Dave Mistich Published

House Republicans Thwart Move Aimed At Killing Education Omnibus Bill


Updated Tuesday, Feb. 5, 2019 at 5:04 p.m.


It didn’t take long for Democrats in the West Virginia House of Delegates to try to derail a long, sweeping and controversial education reform bill. The measure, which ties pay raises to charter schools, education savings accounts and other provisions the teachers and the leaders of their unions oppose, saw a motion Tuesday, Feb. 5, that attempted to kill the bill.

The House received the upper chamber’s message on the passage of Senate Bill 451 during a Tuesday floor session.

Del. Isaac Sponaugle, D-Pendleton, noted that public educators and their unions could be on the cusp of what would be the second strike in as many years. He moved to postpone the bill indefinitely.

“We have two options here [about] how we are going to proceed throughout the rest of the session. We can strike a match, set it on fire — we go through what we did last year or we can douse it out right now and put it to an end,” Sponaugle said.
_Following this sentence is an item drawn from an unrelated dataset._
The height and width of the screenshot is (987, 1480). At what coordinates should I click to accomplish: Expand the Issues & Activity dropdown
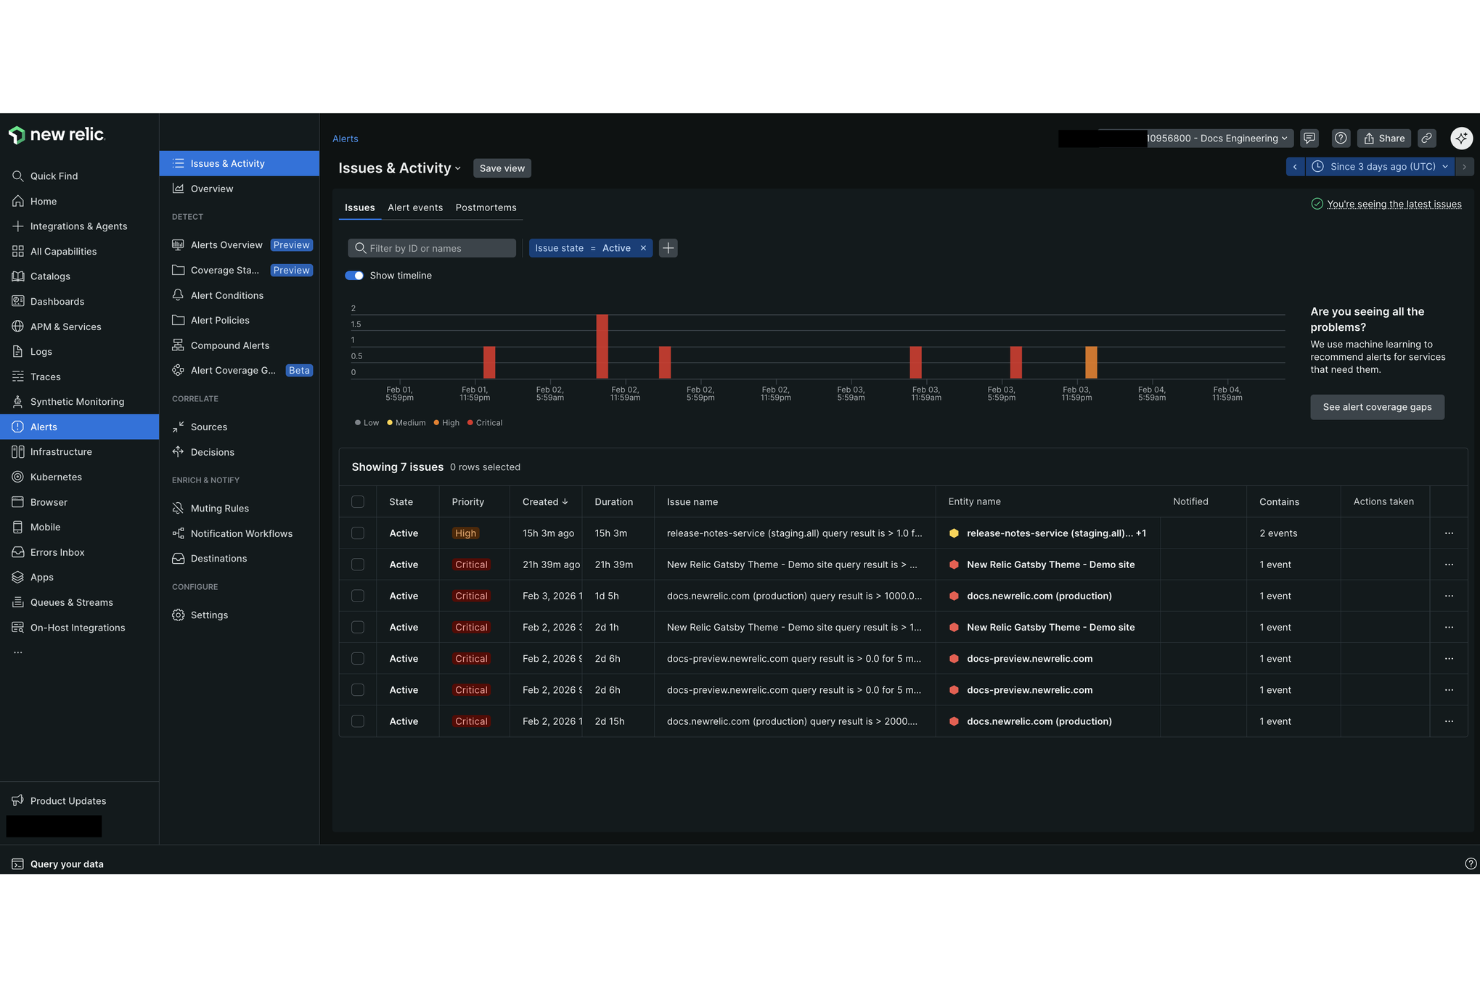coord(457,168)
He also outlined various pieces of legislation that have been introduced in the House that individually address the various components of education reform included in Senate Bill 451.

But the House never got to vote on the motion that would have effectively killed the bill.


Majority Leader Amy Summers, R-Taylor, moved to table Sponaugle’s motion.

“On the Senate side, we heard about how this bill was rushed through. Now, we have an opportunity to send it to several committees and we don’t want to do that,” said Summers, referring to Sponaugle’s motion to postpone the bill.  

Summers’ motion was adopted on a 52-44 vote. Republican delegates Mark Dean (Mingo), Pat McGeehan (Hancock) Tony Paynter (Wyoming) and Chris Toney (Raleigh) sided with Democrats.


Senate Bill 451 has been referred to the House Education Committee with a second reference to Finance.


House Education Chair Danny Hamrick (R-Harrison) asked members of the chamber to trust him and his committee. Hamrick also promised substantial changes to the measure as it works through the House Education Committee. 


“I just ask you to trust me and trust the members of our leadership to make changes that are necessary — to leave the good parts in this bill and maybe remove the parts thatgive us a little bit of heartburn — the members of both parties of this body as we move forward,” Hamrick said on the floor. “Let this bill work through the committee process and, hopefully, by the time it comes out, it’s something that can get bipartisan support.”


Leaders of teacher and service personnel unions confirmed they met with House Speaker Roger Hanshaw (R-Clay) Tuesday regarding Senate Bill 451.


In statements issued before and after the bill’s passage in the upper chamber, Hanshaw reiterated a commitment to pay raises and funding for the Public Employees Insurance Agency.


He also promised a “serious, deliberate look” at the measure as it works its way through the House.